§ **Short exercise A**
In the text on the Senate nominations resolution, swap "resolution" for "proposal" and give again the part that opens with the words containing "Senator Richard Shelby questions" and closes with "and executive nominations.".
§ **Short exercise B**
Answer these questions from the text on the Senate nominations resolution:
(i) Who took the photo of the hearing?
(ii) Whose resolution did the Rules Committee markup review?
(iii) What would S. Res. 355 limit?

§ **Text provided**
▬▬▬▬▬▬

Senator Richard Shelby questions Secretary of Defense Ash Carter during a Senate Appropriations Subcommittee on Defense hearing on the DoD fiscal year 2017 budget request at The Dirksen Senate Office Building, Washington D.C., Apr. 27, 2016. (Photo by Senior Master Sgt. Adrian Cadiz)

Wednesday, U.S. Senator Richard Shelby, R-Alabama, participated in a Rules Committee markup to review Senator James Lankford’s, R-Oklahoma, resolution, “Improving procedures for the consideration of nominations in the Senate.”

The measure, S. Res. 355, would limit post-cloture debate time to allow a more effective confirmation process for certain judicial and executive nominations.

▬▬▬▬▬▬

Lines of data
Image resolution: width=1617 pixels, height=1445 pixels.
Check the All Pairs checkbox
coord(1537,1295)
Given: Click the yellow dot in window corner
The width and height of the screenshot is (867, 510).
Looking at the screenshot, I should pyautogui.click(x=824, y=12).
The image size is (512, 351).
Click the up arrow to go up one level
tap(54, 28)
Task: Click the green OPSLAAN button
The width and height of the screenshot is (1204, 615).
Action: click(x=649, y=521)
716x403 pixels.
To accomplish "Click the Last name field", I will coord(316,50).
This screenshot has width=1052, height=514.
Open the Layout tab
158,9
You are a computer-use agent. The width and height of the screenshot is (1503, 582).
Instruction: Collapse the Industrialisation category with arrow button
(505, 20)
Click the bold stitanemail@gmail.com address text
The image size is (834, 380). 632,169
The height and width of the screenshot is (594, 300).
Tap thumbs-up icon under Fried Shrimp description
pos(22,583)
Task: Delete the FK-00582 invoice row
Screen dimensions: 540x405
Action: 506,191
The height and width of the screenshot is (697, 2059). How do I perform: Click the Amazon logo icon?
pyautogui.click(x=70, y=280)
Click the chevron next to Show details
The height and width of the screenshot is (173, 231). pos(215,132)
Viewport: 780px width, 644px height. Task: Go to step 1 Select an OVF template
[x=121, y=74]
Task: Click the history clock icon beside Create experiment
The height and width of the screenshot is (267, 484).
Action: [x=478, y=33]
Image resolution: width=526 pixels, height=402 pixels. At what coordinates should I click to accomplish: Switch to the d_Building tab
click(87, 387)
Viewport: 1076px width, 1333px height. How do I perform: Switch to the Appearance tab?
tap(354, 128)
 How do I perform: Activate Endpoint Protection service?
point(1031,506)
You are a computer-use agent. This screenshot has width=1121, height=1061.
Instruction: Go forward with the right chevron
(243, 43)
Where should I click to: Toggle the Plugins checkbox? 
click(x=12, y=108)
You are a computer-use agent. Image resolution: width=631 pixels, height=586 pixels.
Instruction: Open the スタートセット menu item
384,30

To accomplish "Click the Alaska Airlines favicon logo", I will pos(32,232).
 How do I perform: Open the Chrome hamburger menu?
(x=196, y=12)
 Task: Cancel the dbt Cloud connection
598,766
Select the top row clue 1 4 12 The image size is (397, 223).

▬▬▬▬▬▬

§ **Final answer A**
Senator Richard Shelby questions Secretary of Defense Ash Carter during a Senate Appropriations Subcommittee on Defense hearing on the DoD fiscal year 2017 budget request at The Dirksen Senate Office Building, Washington D.C., Apr. 27, 2016. (Photo by Senior Master Sgt. Adrian Cadiz)

Wednesday, U.S. Senator Richard Shelby, R-Alabama, participated in a Rules Committee markup to review Senator James Lankford’s, R-Oklahoma, proposal, “Improving procedures for the consideration of nominations in the Senate.”

The measure, S. Res. 355, would limit post-cloture debate time to allow a more effective confirmation process for certain judicial and executive nominations.

§ **Final answer B**
(i) Senior Master Sgt. Adrian Cadiz
(ii) Senator James Lankford, R-Oklahoma
(iii) Post-cloture debate time